Exercise instructions: Reproduce the records below, replacing "horizontal scrollbar" with "horizontal scroll bar" and leaving every other part unchanged.

:::::

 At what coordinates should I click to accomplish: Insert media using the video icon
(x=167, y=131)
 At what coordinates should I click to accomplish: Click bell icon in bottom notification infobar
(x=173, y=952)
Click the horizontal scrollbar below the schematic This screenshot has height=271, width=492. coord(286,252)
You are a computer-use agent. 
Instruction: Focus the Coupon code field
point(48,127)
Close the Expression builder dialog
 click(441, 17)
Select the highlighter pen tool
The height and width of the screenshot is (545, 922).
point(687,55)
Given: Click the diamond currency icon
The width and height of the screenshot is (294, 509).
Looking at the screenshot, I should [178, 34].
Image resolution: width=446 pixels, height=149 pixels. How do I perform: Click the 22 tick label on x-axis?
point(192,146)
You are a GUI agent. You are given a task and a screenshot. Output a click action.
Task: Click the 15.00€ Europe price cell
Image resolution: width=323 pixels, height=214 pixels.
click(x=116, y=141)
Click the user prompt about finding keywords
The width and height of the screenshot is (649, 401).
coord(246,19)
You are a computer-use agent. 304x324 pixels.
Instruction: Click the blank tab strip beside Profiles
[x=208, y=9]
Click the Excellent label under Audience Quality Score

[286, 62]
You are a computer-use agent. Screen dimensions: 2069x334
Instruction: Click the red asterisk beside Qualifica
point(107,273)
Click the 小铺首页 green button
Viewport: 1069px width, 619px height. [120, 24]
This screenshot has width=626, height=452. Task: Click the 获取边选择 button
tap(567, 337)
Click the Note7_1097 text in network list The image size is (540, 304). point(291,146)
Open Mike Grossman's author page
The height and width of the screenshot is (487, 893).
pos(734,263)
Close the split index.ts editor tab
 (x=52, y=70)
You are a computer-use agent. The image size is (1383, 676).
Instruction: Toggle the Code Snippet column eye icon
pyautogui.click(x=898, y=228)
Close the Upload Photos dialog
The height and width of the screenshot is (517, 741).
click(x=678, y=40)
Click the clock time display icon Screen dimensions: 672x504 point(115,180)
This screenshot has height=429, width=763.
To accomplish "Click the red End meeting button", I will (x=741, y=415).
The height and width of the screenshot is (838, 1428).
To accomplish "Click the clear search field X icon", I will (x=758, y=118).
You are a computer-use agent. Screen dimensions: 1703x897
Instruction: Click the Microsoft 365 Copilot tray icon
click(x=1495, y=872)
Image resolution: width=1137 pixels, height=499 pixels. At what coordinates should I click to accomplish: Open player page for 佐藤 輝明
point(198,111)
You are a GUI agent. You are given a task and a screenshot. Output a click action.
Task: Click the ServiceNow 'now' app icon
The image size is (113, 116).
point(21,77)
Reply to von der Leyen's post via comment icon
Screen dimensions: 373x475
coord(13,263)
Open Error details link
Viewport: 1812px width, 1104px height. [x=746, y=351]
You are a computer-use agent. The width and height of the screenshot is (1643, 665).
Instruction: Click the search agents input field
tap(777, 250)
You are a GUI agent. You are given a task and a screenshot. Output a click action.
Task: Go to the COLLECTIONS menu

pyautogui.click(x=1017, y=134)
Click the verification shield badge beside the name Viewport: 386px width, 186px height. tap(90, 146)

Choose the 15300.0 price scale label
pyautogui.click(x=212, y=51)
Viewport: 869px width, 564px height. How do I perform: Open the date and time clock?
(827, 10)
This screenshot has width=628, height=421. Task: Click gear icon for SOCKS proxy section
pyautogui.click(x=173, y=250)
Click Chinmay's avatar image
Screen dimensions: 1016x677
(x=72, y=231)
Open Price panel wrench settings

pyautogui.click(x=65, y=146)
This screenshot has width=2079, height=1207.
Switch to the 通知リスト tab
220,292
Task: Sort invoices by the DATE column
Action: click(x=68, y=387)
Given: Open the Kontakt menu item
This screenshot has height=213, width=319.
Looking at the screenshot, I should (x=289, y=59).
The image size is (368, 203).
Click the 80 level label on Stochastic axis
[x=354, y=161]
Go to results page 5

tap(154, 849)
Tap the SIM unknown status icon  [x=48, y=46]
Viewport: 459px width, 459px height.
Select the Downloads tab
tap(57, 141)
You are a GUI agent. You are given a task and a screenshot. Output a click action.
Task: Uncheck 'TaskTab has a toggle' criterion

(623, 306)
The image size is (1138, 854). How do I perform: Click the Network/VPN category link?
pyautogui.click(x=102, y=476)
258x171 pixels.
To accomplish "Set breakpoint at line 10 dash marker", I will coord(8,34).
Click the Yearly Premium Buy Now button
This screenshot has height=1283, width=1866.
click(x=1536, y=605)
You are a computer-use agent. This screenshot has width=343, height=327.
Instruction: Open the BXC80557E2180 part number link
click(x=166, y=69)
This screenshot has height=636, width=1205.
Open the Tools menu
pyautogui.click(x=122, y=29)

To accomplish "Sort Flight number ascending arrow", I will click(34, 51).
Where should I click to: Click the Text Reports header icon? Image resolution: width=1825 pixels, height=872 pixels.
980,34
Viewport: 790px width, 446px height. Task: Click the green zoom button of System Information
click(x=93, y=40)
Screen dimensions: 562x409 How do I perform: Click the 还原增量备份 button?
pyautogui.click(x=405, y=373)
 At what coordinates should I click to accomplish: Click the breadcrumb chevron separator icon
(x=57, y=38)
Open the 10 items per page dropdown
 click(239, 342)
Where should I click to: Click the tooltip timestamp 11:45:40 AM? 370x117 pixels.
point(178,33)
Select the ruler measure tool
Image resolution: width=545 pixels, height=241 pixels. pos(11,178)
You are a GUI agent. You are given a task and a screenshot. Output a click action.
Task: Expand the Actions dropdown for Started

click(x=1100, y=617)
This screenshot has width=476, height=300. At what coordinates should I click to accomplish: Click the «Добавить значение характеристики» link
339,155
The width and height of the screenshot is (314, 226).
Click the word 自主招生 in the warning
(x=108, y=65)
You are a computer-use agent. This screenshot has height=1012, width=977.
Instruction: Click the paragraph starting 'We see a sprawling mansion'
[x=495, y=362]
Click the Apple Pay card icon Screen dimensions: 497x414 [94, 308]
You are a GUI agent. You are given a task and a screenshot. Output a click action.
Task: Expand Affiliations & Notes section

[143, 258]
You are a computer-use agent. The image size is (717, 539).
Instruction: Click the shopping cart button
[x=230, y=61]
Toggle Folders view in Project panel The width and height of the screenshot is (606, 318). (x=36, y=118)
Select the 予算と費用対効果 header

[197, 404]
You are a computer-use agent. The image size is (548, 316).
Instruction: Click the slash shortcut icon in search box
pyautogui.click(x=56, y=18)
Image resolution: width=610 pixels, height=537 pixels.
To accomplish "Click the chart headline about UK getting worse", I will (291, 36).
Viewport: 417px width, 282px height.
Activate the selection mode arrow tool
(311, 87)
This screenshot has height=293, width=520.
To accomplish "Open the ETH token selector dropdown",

:::::

The output:
 At what coordinates should I click to accomplish: Insert media using the video icon
(x=167, y=131)
 At what coordinates should I click to accomplish: Click bell icon in bottom notification infobar
(x=173, y=952)
Click the horizontal scroll bar below the schematic This screenshot has height=271, width=492. coord(286,252)
You are a computer-use agent. 
Instruction: Focus the Coupon code field
point(48,127)
Close the Expression builder dialog
 click(441, 17)
Select the highlighter pen tool
The height and width of the screenshot is (545, 922).
point(687,55)
Given: Click the diamond currency icon
The width and height of the screenshot is (294, 509).
Looking at the screenshot, I should [178, 34].
Image resolution: width=446 pixels, height=149 pixels. How do I perform: Click the 22 tick label on x-axis?
point(192,146)
You are a GUI agent. You are given a task and a screenshot. Output a click action.
Task: Click the 15.00€ Europe price cell
Image resolution: width=323 pixels, height=214 pixels.
click(x=116, y=141)
Click the user prompt about finding keywords
The width and height of the screenshot is (649, 401).
coord(246,19)
You are a computer-use agent. 304x324 pixels.
Instruction: Click the blank tab strip beside Profiles
[x=208, y=9]
Click the Excellent label under Audience Quality Score

[286, 62]
You are a computer-use agent. Screen dimensions: 2069x334
Instruction: Click the red asterisk beside Qualifica
point(107,273)
Click the 小铺首页 green button
Viewport: 1069px width, 619px height. [120, 24]
This screenshot has width=626, height=452. Task: Click the 获取边选择 button
tap(567, 337)
Click the Note7_1097 text in network list The image size is (540, 304). point(291,146)
Open Mike Grossman's author page
The height and width of the screenshot is (487, 893).
pos(734,263)
Close the split index.ts editor tab
 (x=52, y=70)
You are a computer-use agent. The image size is (1383, 676).
Instruction: Toggle the Code Snippet column eye icon
pyautogui.click(x=898, y=228)
Close the Upload Photos dialog
The height and width of the screenshot is (517, 741).
click(x=678, y=40)
Click the clock time display icon Screen dimensions: 672x504 point(115,180)
This screenshot has height=429, width=763.
To accomplish "Click the red End meeting button", I will (x=741, y=415).
The height and width of the screenshot is (838, 1428).
To accomplish "Click the clear search field X icon", I will (x=758, y=118).
You are a computer-use agent. Screen dimensions: 1703x897
Instruction: Click the Microsoft 365 Copilot tray icon
click(x=1495, y=872)
Image resolution: width=1137 pixels, height=499 pixels. At what coordinates should I click to accomplish: Open player page for 佐藤 輝明
point(198,111)
You are a GUI agent. You are given a task and a screenshot. Output a click action.
Task: Click the ServiceNow 'now' app icon
The image size is (113, 116).
point(21,77)
Reply to von der Leyen's post via comment icon
Screen dimensions: 373x475
coord(13,263)
Open Error details link
Viewport: 1812px width, 1104px height. [x=746, y=351]
You are a computer-use agent. The width and height of the screenshot is (1643, 665).
Instruction: Click the search agents input field
tap(777, 250)
You are a GUI agent. You are given a task and a screenshot. Output a click action.
Task: Go to the COLLECTIONS menu

pyautogui.click(x=1017, y=134)
Click the verification shield badge beside the name Viewport: 386px width, 186px height. tap(90, 146)

Choose the 15300.0 price scale label
pyautogui.click(x=212, y=51)
Viewport: 869px width, 564px height. How do I perform: Open the date and time clock?
(827, 10)
This screenshot has width=628, height=421. Task: Click gear icon for SOCKS proxy section
pyautogui.click(x=173, y=250)
Click Chinmay's avatar image
Screen dimensions: 1016x677
(x=72, y=231)
Open Price panel wrench settings

pyautogui.click(x=65, y=146)
This screenshot has width=2079, height=1207.
Switch to the 通知リスト tab
220,292
Task: Sort invoices by the DATE column
Action: click(x=68, y=387)
Given: Open the Kontakt menu item
This screenshot has height=213, width=319.
Looking at the screenshot, I should (x=289, y=59).
The image size is (368, 203).
Click the 80 level label on Stochastic axis
[x=354, y=161]
Go to results page 5

tap(154, 849)
Tap the SIM unknown status icon  [x=48, y=46]
Viewport: 459px width, 459px height.
Select the Downloads tab
tap(57, 141)
You are a GUI agent. You are given a task and a screenshot. Output a click action.
Task: Uncheck 'TaskTab has a toggle' criterion

(623, 306)
The image size is (1138, 854). How do I perform: Click the Network/VPN category link?
pyautogui.click(x=102, y=476)
258x171 pixels.
To accomplish "Set breakpoint at line 10 dash marker", I will coord(8,34).
Click the Yearly Premium Buy Now button
This screenshot has height=1283, width=1866.
click(x=1536, y=605)
You are a computer-use agent. This screenshot has width=343, height=327.
Instruction: Open the BXC80557E2180 part number link
click(x=166, y=69)
This screenshot has height=636, width=1205.
Open the Tools menu
pyautogui.click(x=122, y=29)

To accomplish "Sort Flight number ascending arrow", I will click(34, 51).
Where should I click to: Click the Text Reports header icon? Image resolution: width=1825 pixels, height=872 pixels.
980,34
Viewport: 790px width, 446px height. Task: Click the green zoom button of System Information
click(x=93, y=40)
Screen dimensions: 562x409 How do I perform: Click the 还原增量备份 button?
pyautogui.click(x=405, y=373)
 At what coordinates should I click to accomplish: Click the breadcrumb chevron separator icon
(x=57, y=38)
Open the 10 items per page dropdown
 click(239, 342)
Where should I click to: Click the tooltip timestamp 11:45:40 AM? 370x117 pixels.
point(178,33)
Select the ruler measure tool
Image resolution: width=545 pixels, height=241 pixels. pos(11,178)
You are a GUI agent. You are given a task and a screenshot. Output a click action.
Task: Expand the Actions dropdown for Started

click(x=1100, y=617)
This screenshot has width=476, height=300. At what coordinates should I click to accomplish: Click the «Добавить значение характеристики» link
339,155
The width and height of the screenshot is (314, 226).
Click the word 自主招生 in the warning
(x=108, y=65)
You are a computer-use agent. This screenshot has height=1012, width=977.
Instruction: Click the paragraph starting 'We see a sprawling mansion'
[x=495, y=362]
Click the Apple Pay card icon Screen dimensions: 497x414 [94, 308]
You are a GUI agent. You are given a task and a screenshot. Output a click action.
Task: Expand Affiliations & Notes section

[143, 258]
You are a computer-use agent. The image size is (717, 539).
Instruction: Click the shopping cart button
[x=230, y=61]
Toggle Folders view in Project panel The width and height of the screenshot is (606, 318). (x=36, y=118)
Select the 予算と費用対効果 header

[197, 404]
You are a computer-use agent. The image size is (548, 316).
Instruction: Click the slash shortcut icon in search box
pyautogui.click(x=56, y=18)
Image resolution: width=610 pixels, height=537 pixels.
To accomplish "Click the chart headline about UK getting worse", I will (291, 36).
Viewport: 417px width, 282px height.
Activate the selection mode arrow tool
(311, 87)
This screenshot has height=293, width=520.
To accomplish "Open the ETH token selector dropdown",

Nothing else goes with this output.